正・副大統領の任期は6月30日から6年間です。

 

 

2016年の選挙結果

 

 

今後の展望を見る上でも、前回選挙の結果を振り返ってみましょう。

 

 

  1.    (1) 先ほども書いた通りフィリピンでは大統領の再選は禁止されているため、2016年6月に任期満了を迎えたベニグノ・アキノ3世の後任を選出する選挙となりました。
  2. 当時現職だったアキノ大統領は同じ自由党のマヌエル・ロハス氏を後継指名しましたが伸び悩みました。また当時国民の支持を集めたグレース・ポー氏が出生地やフィリピン居住年数から候補者資格をはく奪されるという、事態も起きました。結局は異議申し立てにより2016年3月に資格認定されましたが、その間の出遅れが影響し選挙結果では3位に終わりました。

 

 

  1.  (2) その間隙を縫って当選したのが民主党・国民の力(PDP Laban)のロドリゴ・ドゥテルテ氏でした。ドゥテルテ氏は1988年以降フィリピン南部ダバオ市の市長を通算7期も務め、それまでは治安の悪かったダバオを「東南アジアで最も安全な都市」に名を連ねさせるまでにした手腕が国民の支持を集め、ふたを開けてみれば次点ロハス氏に600万票の差をつける圧勝でした。

 

 

  1.  (3) 同時に行われた副大統領選では現職アキノ大統領が推すレニー・ロブレド氏が当選し、ドゥテルテ氏との正・副対立の構図が生まれました。なおこの副大統領選で注目すべきは、次点に入ったボンボン・マルコス(Bongbong Marcos)氏。本名をFerdinand Marcos Jrといい、かの有名な故フェルディナンド・マルコス元大統領とイメルダ夫人の息子です。Bongbongはあくまでもフィリピンのニックネームであり日本語の「ボンボン(お坊ちゃん)」とは関係ありませんが、日本人にとっては示唆に富んだ名前と言えるかもしれませんね。

 

 

2022年選挙の展望

  1.    (1) 前述の通り憲法の規定により、ドゥテルテ大統領は2022年の選挙に立候補することはできません。
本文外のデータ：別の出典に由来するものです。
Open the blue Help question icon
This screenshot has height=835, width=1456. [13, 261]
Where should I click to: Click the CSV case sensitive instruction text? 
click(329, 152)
与党民主党・国民の力とドゥテルテ大統領陣営の当初の思惑は、大統領に立候補できないドゥテルテ大統領が副大統領に立候補し、大統領には、フィリピンの世論調査で最も人気が高い、大統領の長女で現ダバオ市長のサラ氏か、ドゥテルテ大統領の側近のボーン・ゴー上院議員を立候補させることでした。サラ氏は「豪快な庶民派」として国民の人気が高く、出馬すれば最有力候補になり得るのですが、ドゥテルテ大統領とサラ氏の不仲説や、サラ氏自身の大統領選への否定的な発言がささやかれる中、10月2日に、サラ氏本人はダバオ市長選への立候補を表明しました。またボーン・ゴー氏もそれよりもっと以前に大統領選への不出馬を表明していました。加えて、ドゥテルテ大統領の副大統領への立候補が、大統領の再選を禁止する憲法規定に違反している(大統領が任期中に不慮の事故等によりその任務を全うできない場合には副大統領が繰り上がるため)という有識者の指摘や、世論の反発もあり、ドゥテルテ大統領は10月2日、任期満了後の政界からの引退を表明しました。これにより、大統領選に前向きではない、サラ氏とボーン・ゴー氏を正副大統領の候補者として、後押しする形となりました。また一部では、「ドゥテルテ大統領が在任中に行ってきた『超法規的措置』も辞さない麻薬捜査を巡って退任後に国内、ないし国際刑事裁判所(ICC)で訴追される可能性があり、訴追回避を目的に権力維持が必要であったのが、与党内の候補者調整のなかで自身の退任後も訴追を免れるとの確証が得られたため」との見方もあります。与党としてどう大統領選をすすめるか、先行きが不透明の中、立候補締め切り直前で、大きな動きがあるか注目されます。

 

 

  1.  (2) サラ氏以外の有力候補ですが、マニラの貧困地域出身で俳優になりその後政治家に転身した、現マニラ市長イスコ・モレノ氏や、先に触れたグレース・ポー氏、ボンボン・マルコス氏の名前があがっています。また今回特に注目されているのはフィリピンの国民的英雄でボクシング選手のマニ・パッキャオ氏です。10月1日に早々と大統領選に正式立候補していて、大統領選のキーパーソンの一人になることは間違いありません。パッキャオ氏は政治家としての経歴も意外と長く、2010年に初めて下院議員に当選、2期当選の後2016年には上院に鞍替えしました。ドゥテルテ大統領と同じ、与党民主党・国民の力の所属ですが、パッキャオ氏が南シナ海問題に関連してドゥテルテ大統領の対中姿勢を批判しており、ドゥテルテ大統領陣営とは良好な関係ではなく、与党内の支持も分裂しております。なお先月の9月時点での支持率では、サラ氏が1位。次いで、ボンボン・マルコス氏、イスコ・モレノ氏、マニ・パッキャオ氏、グレース・ポー氏となっています。

 

 

  1.    (3) 立候補の受付けは2021年10月1日から始まり、締め切りは8日まで。今週末には候補者が出揃うことになります。
    先ほどの支持率の高い候補者のうち、マニ・パッキャオ氏、イスコ・モレノ氏、ボンボン・マルコス氏は、すでに大統領選に正式立候補をしています。有力候補者の動きは今週中には判明するでしょう。ただし2016年の選挙では当初ドゥテルテ氏の下馬評は低かったにもかかわらず最終的には圧勝したように、まだまだ予測は難しいようです。

 

 

2022年選挙は対中政策が大きな争点の一つとなります。
サラ・ドゥテルテ氏は父親の路線(対中融和)を継承するのではないかと思われますが、本人は何も表明していません。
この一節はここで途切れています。